# XIV. HASHING: THE BASICS 
You can think about the purpose of the hash table is to maintain a possibly evolving set of things. Where of course the set of things that you're maintaining, you know, will vary with the application. It can be any number of things. So if you're running an e-commerce website, maybe you're keeping track of transactions. You know, again, maybe you're keeping track of people, like for example, your friends and various data about them. So maybe you're keeping track of I-P addresses, for example if you wanna know, who was, were there unique visitors to your websites. And so on. So a little bit more formally, you know, the basic operations, you need to be able to insert stuff into a hash table. In many, but not all applications, you need to be able to delete stuff as well. And typically the most important operation is look-up. And for all these three operation you do it in a key based way. Where as usual a key should just be a unique identifier for the record that you're concerned with.

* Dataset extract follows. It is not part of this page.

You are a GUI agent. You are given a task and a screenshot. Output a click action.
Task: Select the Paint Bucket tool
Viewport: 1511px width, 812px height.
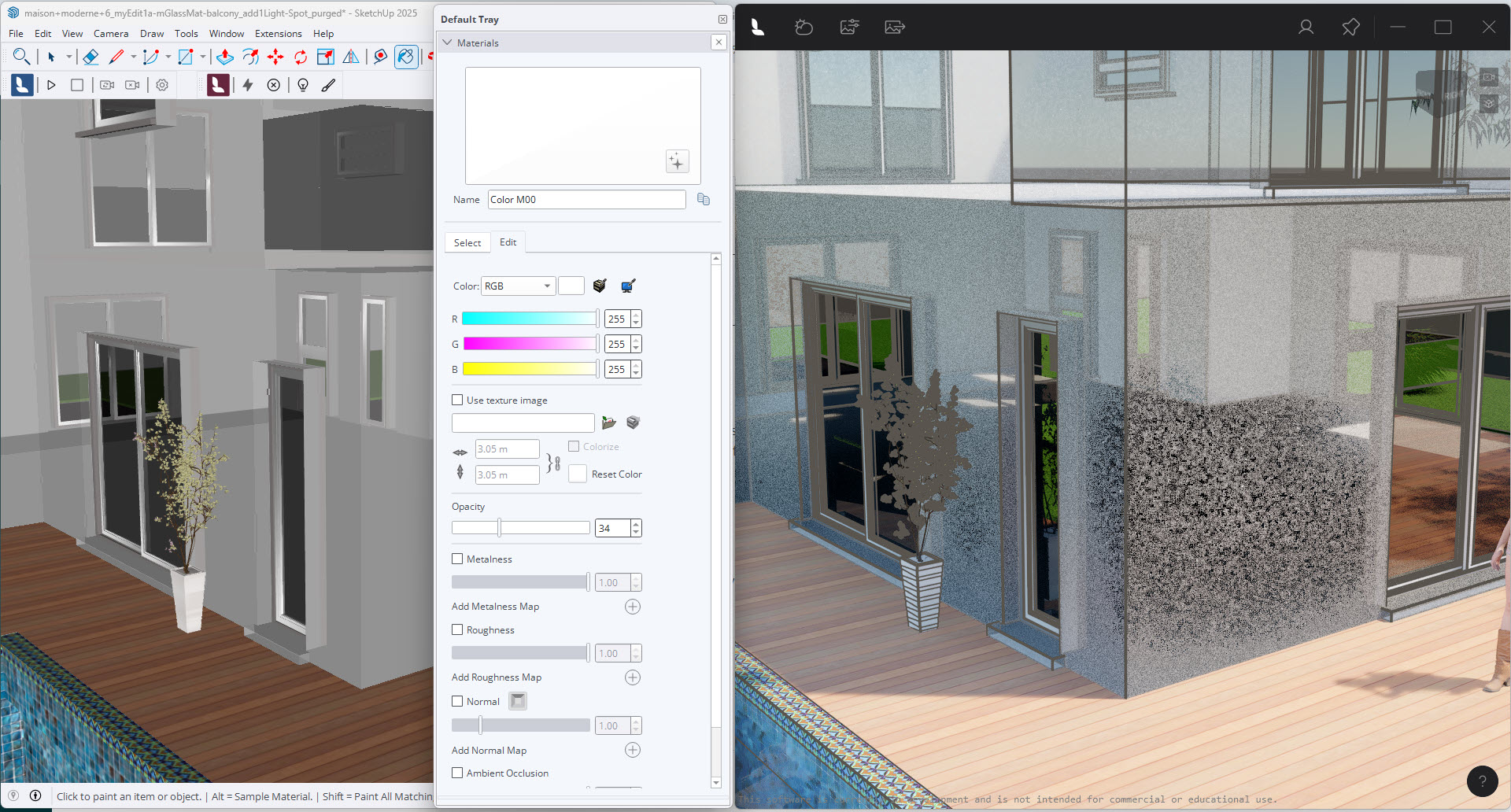407,57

The caveat is that, unlike most of the problems that we've solved in this course, hash tables don't enjoy worst case guarantees. You cannot say for a given hash table that for every possible data set you're gonna get cost and time. What's true is that for non-pathological data, you will get cost and time operations in a properly implemented hash table.

***
##### Properties of Hash function:
1. Should lead to good performance (i.e. should spread data out)
2. Should be easy to evaluate / fast to calculate
<br>
 And in particular good hash functions that have the two properties we identified above. But I have to warn you, if you ask ten different, you know, serious hardcore programmers, you know, about their approach to designing hash functions, you're likely to get ten somewhat different answers. So the design of hash functions is a tricky topic, and, it's as much art as science at this point.
*** 

##### Resolving Collisions: 
    1. Chaining  
    2. Open addressing(linear probing and double hashing)

***

## Quick and Dirty Hash Function
In particular if you just need a hash function, and you need a quick and dirty one, you don't want to spend too much time on it. The method that I'm going to talk about below is a common way of doing it. On the other hand, if you're designing a hash function for some really mission-critical code, you should learn more than what I'm gonna tell you about below. So you, you should do more research about what are the best hash functions, what's the state of the art, if you have a super important hash function.

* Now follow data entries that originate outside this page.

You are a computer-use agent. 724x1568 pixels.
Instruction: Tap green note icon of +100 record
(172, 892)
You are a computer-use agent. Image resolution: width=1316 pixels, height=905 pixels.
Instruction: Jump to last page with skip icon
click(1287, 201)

There are standard methods for doing that, it's easy to find resources to, to give you example code for converting strings to integers you know, I'll just say one or two sentences about it. So you know each character in a string it is easy to regard as a number in various ways. Either you know just say it is ASCII, well ASCII code then you just have to aggregate all of the different numbers, one number per character into some overall number and so one thing you can do is you can iterate over the characters one at a time. You can keep a running sum. And with each character, you can multiply the running sum by some constant, and then add the new letter to it, and then, if you need to, take a module list to prevent overflow.

![Quick and Dirty Hash Function](images/4_quick_and_dirty_hash_function.png)


# XV. UNIVERSAL HASHING 
If we have our set h that we know exactly what it is. What does it mean that it's universal? It means for each pair of distinct keys, for example for each pair of IP addresses, the probability that a random hash function from our family script h causes a collision, maps these two IP addresses to the same bucket should be no worse than with perfectly random hashing. So no worse than 1/n where n is the number of buckets, say like 997.
So  if you draw a hash function uniformly at random from a universal family of hash functions, then you're guaranteed expected constant time for all of the supported operations. 

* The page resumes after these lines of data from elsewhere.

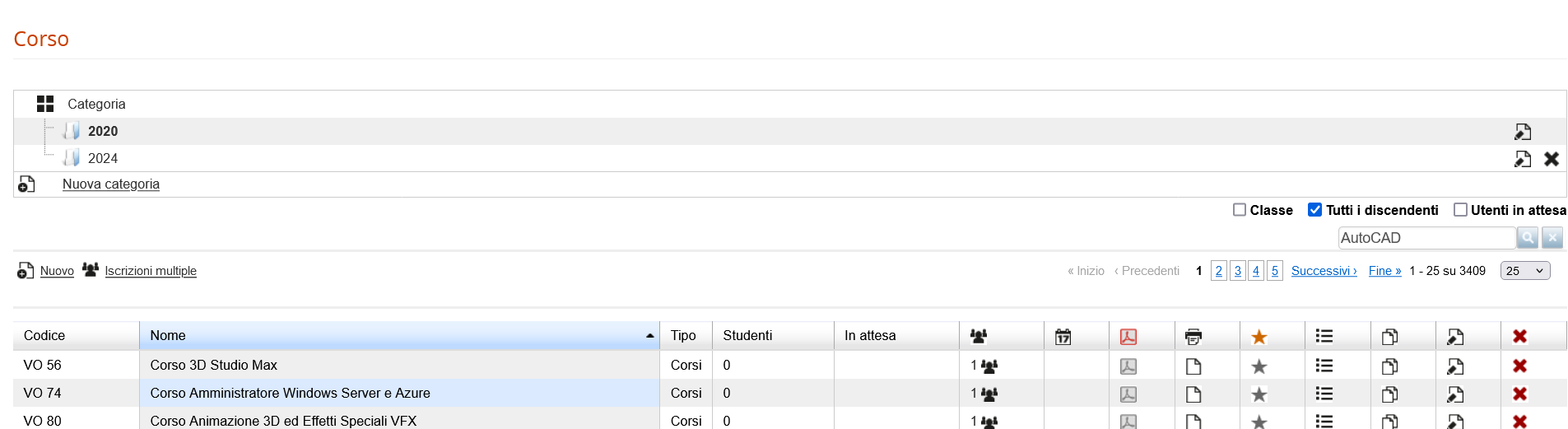Click the Nuova categoria link
Screen dimensions: 1568x429
(x=111, y=184)
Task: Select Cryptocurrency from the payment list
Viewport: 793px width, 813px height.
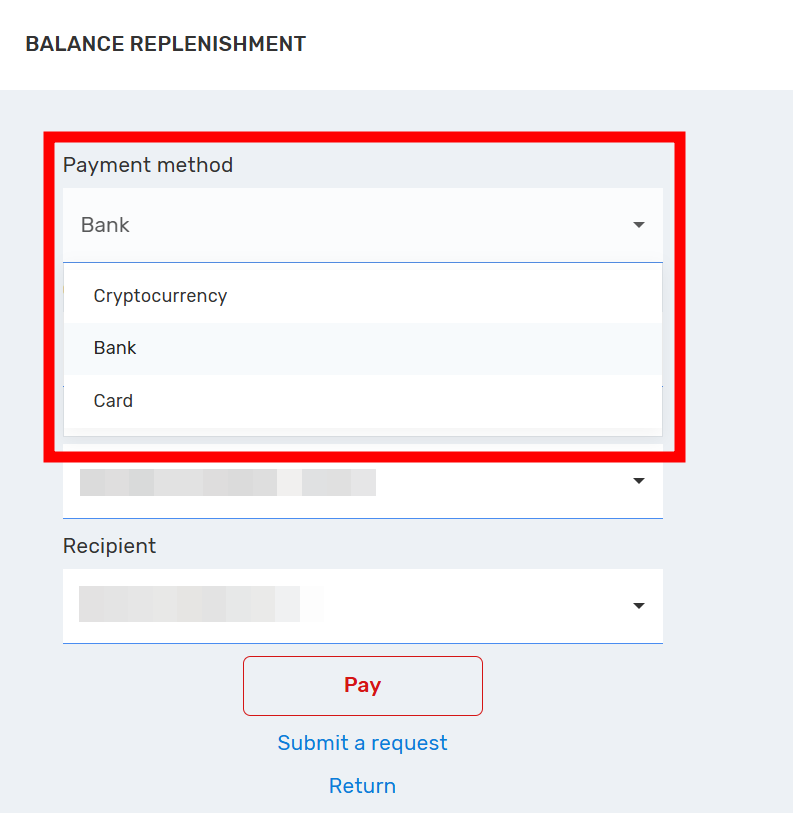Action: pyautogui.click(x=160, y=296)

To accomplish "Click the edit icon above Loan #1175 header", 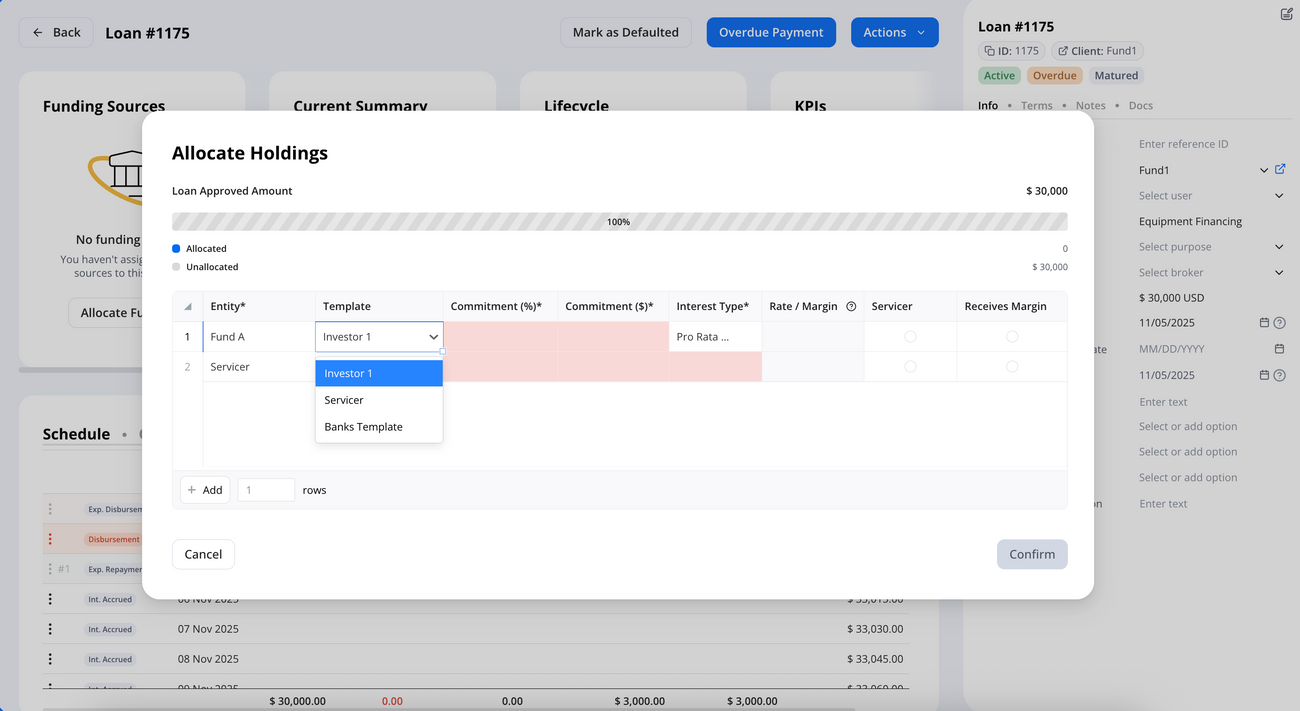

![UNIVERSAL HASHING](images/5_universal_hashing.png)


So hash tables support various operations, Insert, Delete and Lookup. But really if we can just bound a running time of an unsuccessful lookup, that's going to be enough to bound the running time of all of these operations. 

So, as long as you have a hash function which you can compute quickly in constant time. And as long as you keep the load under control so the number of buckets is commensurate with the size of the data set that you're storing. That's why, universal hash functions in a hash table with chaining guarantee expected constant time performance.